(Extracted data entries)
■ ■ ■ ■ ■

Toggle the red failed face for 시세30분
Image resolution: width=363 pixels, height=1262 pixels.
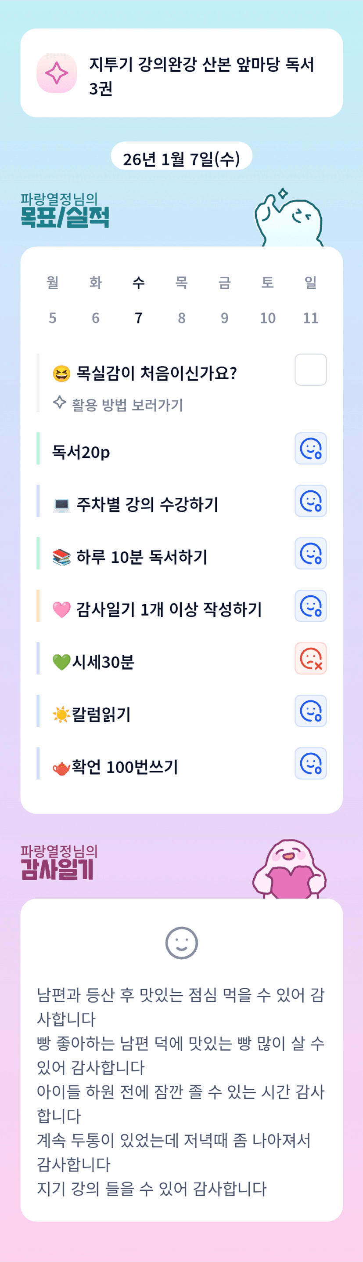click(x=311, y=658)
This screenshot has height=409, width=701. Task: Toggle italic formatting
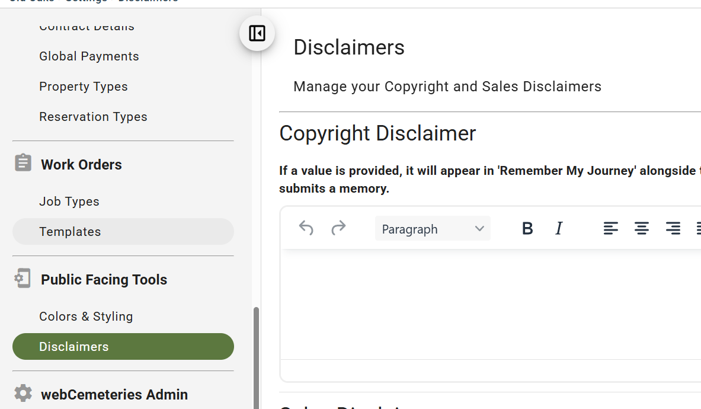[x=559, y=228]
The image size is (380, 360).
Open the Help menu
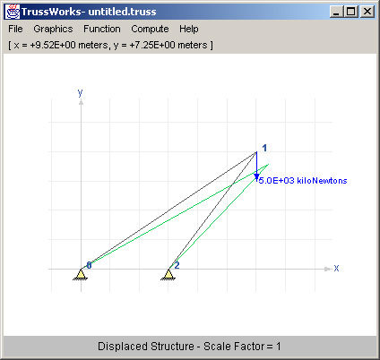189,29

■ ■ ■ ■ ■

YOUR OBJECTIVE
What is needed is a word-for-word copy of the lines from the one containing "This screenshot has" through the final line of the records above, both included, with the pictures left out.

YOUR SOLUTION
This screenshot has height=409, width=701. Task: Toggle italic formatting
[x=559, y=228]
The image size is (380, 360).
Open the Help menu
189,29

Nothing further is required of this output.